* [About this exercise]:
In the records below, find each line containing the word "agent" and copy it.

* [Input for this task]:
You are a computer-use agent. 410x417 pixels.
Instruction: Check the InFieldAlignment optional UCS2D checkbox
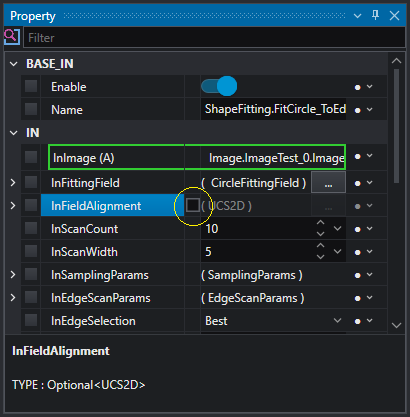[193, 205]
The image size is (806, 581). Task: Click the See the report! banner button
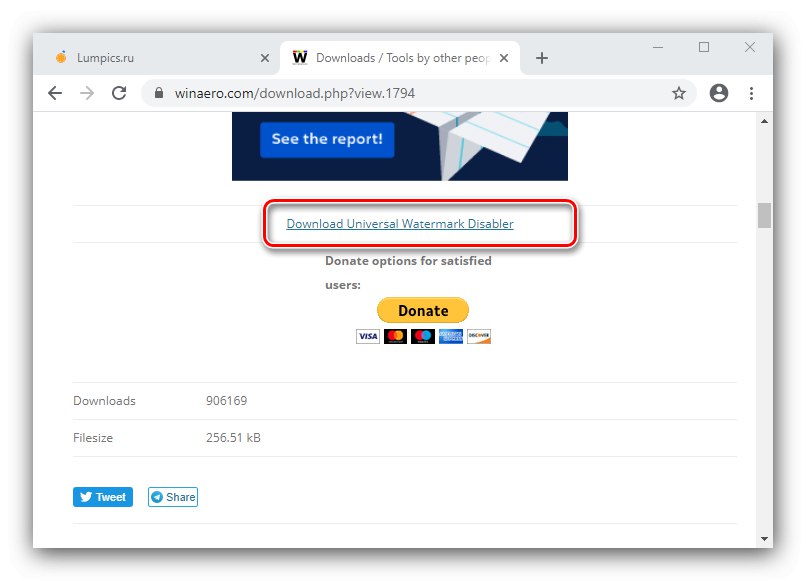pos(327,139)
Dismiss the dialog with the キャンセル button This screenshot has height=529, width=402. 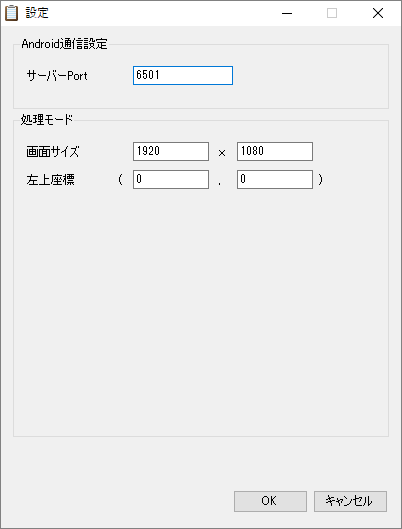(x=350, y=501)
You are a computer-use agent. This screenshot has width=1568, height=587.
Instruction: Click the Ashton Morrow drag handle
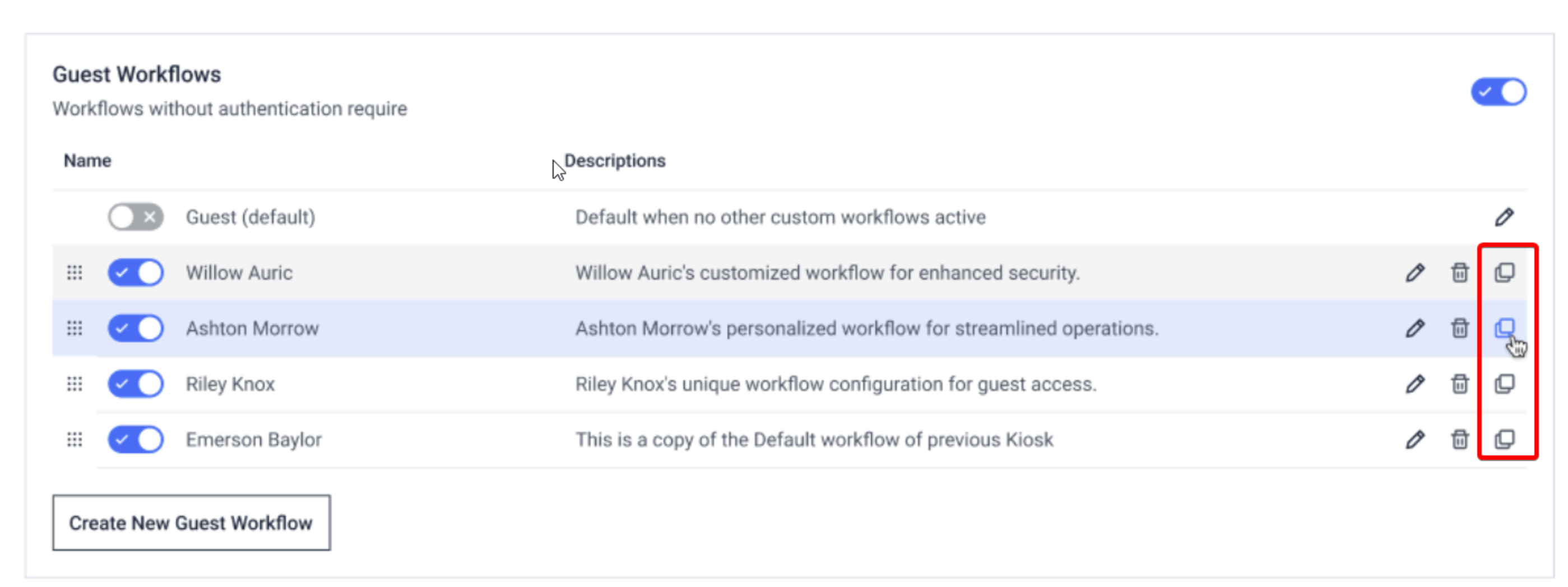(x=75, y=328)
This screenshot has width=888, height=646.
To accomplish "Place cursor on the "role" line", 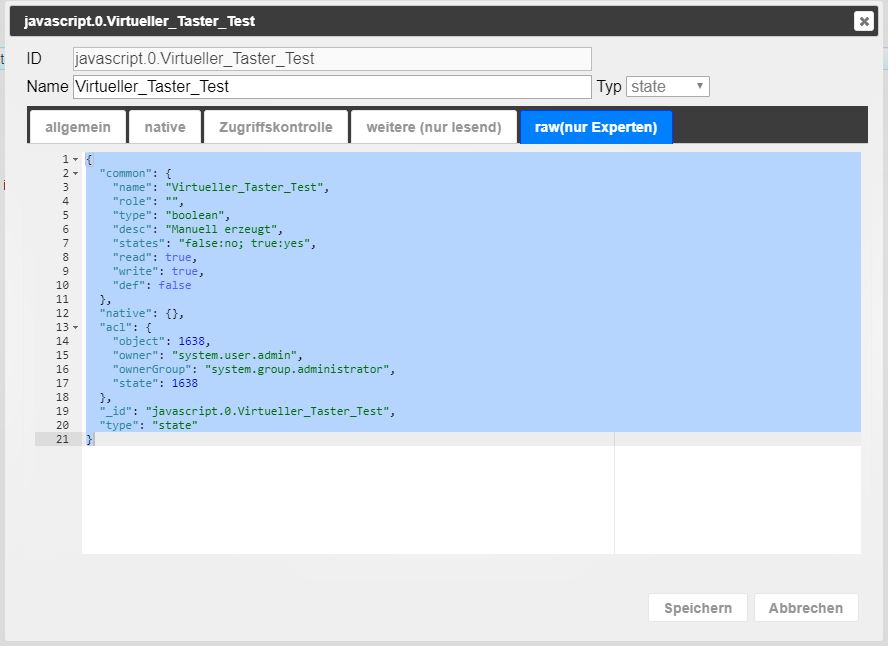I will click(145, 201).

* [Result of the task]:
You are a computer-use agent. 410x417 pixels.
You are a computer-use agent. This screenshot has width=1568, height=587.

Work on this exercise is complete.